[Task description] Retype, word for word, every line from the one holding "[Instagram] (271, 1343)" through the one holding "[Youtube] (859, 12)" in the entries below, both included, and only those lines.

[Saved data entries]
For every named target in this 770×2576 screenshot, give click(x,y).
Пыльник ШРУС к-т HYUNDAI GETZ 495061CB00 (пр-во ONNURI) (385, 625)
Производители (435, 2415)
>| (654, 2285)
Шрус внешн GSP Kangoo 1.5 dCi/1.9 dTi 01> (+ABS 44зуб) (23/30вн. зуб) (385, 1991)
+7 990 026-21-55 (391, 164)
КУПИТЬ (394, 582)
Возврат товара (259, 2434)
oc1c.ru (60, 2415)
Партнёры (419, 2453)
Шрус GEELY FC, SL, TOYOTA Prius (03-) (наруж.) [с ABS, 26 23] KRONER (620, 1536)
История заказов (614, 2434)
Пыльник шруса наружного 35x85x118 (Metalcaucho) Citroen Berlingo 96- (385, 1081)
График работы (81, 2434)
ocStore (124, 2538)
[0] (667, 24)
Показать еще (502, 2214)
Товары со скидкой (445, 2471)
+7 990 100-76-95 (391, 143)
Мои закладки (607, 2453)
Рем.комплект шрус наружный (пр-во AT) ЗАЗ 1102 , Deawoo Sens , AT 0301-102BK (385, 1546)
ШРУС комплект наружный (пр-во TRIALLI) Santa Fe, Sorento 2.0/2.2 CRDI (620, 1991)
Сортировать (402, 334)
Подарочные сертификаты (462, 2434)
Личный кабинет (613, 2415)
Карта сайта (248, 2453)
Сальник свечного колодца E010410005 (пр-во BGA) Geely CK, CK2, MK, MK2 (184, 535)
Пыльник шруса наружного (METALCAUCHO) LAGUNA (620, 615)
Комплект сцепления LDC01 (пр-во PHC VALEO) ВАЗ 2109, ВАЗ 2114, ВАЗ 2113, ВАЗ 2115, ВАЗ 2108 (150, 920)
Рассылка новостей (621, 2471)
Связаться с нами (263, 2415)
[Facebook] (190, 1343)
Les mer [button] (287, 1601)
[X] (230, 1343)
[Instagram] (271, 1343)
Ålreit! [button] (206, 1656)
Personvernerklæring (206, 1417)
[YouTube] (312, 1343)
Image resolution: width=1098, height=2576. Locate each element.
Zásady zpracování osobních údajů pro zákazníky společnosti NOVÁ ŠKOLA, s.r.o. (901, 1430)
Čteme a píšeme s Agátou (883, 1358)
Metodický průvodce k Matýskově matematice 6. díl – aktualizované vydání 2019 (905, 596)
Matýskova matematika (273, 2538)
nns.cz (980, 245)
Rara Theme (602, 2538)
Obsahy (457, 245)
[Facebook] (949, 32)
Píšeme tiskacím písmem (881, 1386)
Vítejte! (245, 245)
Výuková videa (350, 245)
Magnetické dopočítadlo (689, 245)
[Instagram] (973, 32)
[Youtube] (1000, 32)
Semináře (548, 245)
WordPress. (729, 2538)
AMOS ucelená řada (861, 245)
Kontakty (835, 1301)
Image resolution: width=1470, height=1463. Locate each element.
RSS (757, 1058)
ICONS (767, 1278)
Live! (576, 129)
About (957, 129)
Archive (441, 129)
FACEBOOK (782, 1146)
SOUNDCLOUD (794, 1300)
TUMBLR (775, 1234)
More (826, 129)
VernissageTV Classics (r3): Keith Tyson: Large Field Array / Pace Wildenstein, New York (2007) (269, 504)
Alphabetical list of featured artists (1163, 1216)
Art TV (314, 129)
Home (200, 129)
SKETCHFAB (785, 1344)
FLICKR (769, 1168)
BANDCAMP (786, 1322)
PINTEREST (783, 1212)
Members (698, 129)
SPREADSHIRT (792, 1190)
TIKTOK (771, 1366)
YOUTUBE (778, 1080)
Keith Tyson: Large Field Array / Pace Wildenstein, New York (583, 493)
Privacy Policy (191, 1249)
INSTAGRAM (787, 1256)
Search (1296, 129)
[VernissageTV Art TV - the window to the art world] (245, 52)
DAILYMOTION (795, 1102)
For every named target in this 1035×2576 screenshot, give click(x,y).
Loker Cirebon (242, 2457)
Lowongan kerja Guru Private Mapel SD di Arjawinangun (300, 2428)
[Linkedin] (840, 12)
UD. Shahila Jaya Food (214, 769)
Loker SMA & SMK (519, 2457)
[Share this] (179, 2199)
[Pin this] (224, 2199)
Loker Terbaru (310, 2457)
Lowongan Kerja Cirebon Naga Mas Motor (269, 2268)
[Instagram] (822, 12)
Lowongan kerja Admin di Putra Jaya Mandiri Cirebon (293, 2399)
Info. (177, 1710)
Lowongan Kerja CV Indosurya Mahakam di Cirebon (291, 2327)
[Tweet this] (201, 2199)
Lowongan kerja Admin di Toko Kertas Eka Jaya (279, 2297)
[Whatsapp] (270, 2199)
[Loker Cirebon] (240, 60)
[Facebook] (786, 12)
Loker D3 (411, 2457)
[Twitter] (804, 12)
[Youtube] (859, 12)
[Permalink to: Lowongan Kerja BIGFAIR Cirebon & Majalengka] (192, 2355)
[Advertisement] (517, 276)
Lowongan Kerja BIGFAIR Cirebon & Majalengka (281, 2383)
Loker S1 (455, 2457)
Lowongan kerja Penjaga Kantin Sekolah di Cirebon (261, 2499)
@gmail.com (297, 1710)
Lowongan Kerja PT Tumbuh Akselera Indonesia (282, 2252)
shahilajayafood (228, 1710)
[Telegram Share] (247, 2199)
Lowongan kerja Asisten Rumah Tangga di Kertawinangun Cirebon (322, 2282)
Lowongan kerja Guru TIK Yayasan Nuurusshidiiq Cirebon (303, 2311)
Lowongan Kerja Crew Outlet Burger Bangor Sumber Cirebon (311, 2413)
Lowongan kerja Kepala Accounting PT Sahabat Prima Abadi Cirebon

[Written reply]
[Instagram] (271, 1343)
Ålreit! [button] (206, 1656)
Personvernerklæring (206, 1417)
[YouTube] (312, 1343)
Image resolution: width=1098, height=2576. Locate each element.
Zásady zpracování osobních údajů pro zákazníky společnosti NOVÁ ŠKOLA, s.r.o. (901, 1430)
Čteme a píšeme s Agátou (883, 1358)
Metodický průvodce k Matýskově matematice 6. díl – aktualizované vydání 2019 (905, 596)
Matýskova matematika (273, 2538)
nns.cz (980, 245)
Rara Theme (602, 2538)
Obsahy (457, 245)
[Facebook] (949, 32)
Píšeme tiskacím písmem (881, 1386)
Vítejte! (245, 245)
Výuková videa (350, 245)
Magnetické dopočítadlo (689, 245)
[Instagram] (973, 32)
[Youtube] (1000, 32)
Semináře (548, 245)
WordPress. (729, 2538)
AMOS ucelená řada (861, 245)
Kontakty (835, 1301)
Image resolution: width=1470, height=1463. Locate each element.
RSS (757, 1058)
ICONS (767, 1278)
Live! (576, 129)
About (957, 129)
Archive (441, 129)
FACEBOOK (782, 1146)
SOUNDCLOUD (794, 1300)
TUMBLR (775, 1234)
More (826, 129)
VernissageTV Classics (r3): Keith Tyson: Large Field Array / Pace Wildenstein, New York (2007) (269, 504)
Alphabetical list of featured artists (1163, 1216)
Art TV (314, 129)
Home (200, 129)
SKETCHFAB (785, 1344)
FLICKR (769, 1168)
BANDCAMP (786, 1322)
PINTEREST (783, 1212)
Members (698, 129)
SPREADSHIRT (792, 1190)
TIKTOK (771, 1366)
YOUTUBE (778, 1080)
Keith Tyson: Large Field Array / Pace Wildenstein, New York (583, 493)
Privacy Policy (191, 1249)
INSTAGRAM (787, 1256)
Search (1296, 129)
[VernissageTV Art TV - the window to the art world] (245, 52)
DAILYMOTION (795, 1102)
For every named target in this 1035×2576 screenshot, give click(x,y).
Loker Cirebon (242, 2457)
Lowongan kerja Guru Private Mapel SD di Arjawinangun (300, 2428)
[Linkedin] (840, 12)
UD. Shahila Jaya Food (214, 769)
Loker SMA & SMK (519, 2457)
[Share this] (179, 2199)
[Pin this] (224, 2199)
Loker Terbaru (310, 2457)
Lowongan Kerja Cirebon Naga Mas Motor (269, 2268)
[Instagram] (822, 12)
Lowongan kerja Admin di Putra Jaya Mandiri Cirebon (293, 2399)
Info. (177, 1710)
Lowongan Kerja CV Indosurya Mahakam di Cirebon (291, 2327)
[Tweet this] (201, 2199)
Lowongan kerja Admin di Toko Kertas Eka Jaya (279, 2297)
[Whatsapp] (270, 2199)
[Loker Cirebon] (240, 60)
[Facebook] (786, 12)
Loker D3 (411, 2457)
[Twitter] (804, 12)
[Youtube] (859, 12)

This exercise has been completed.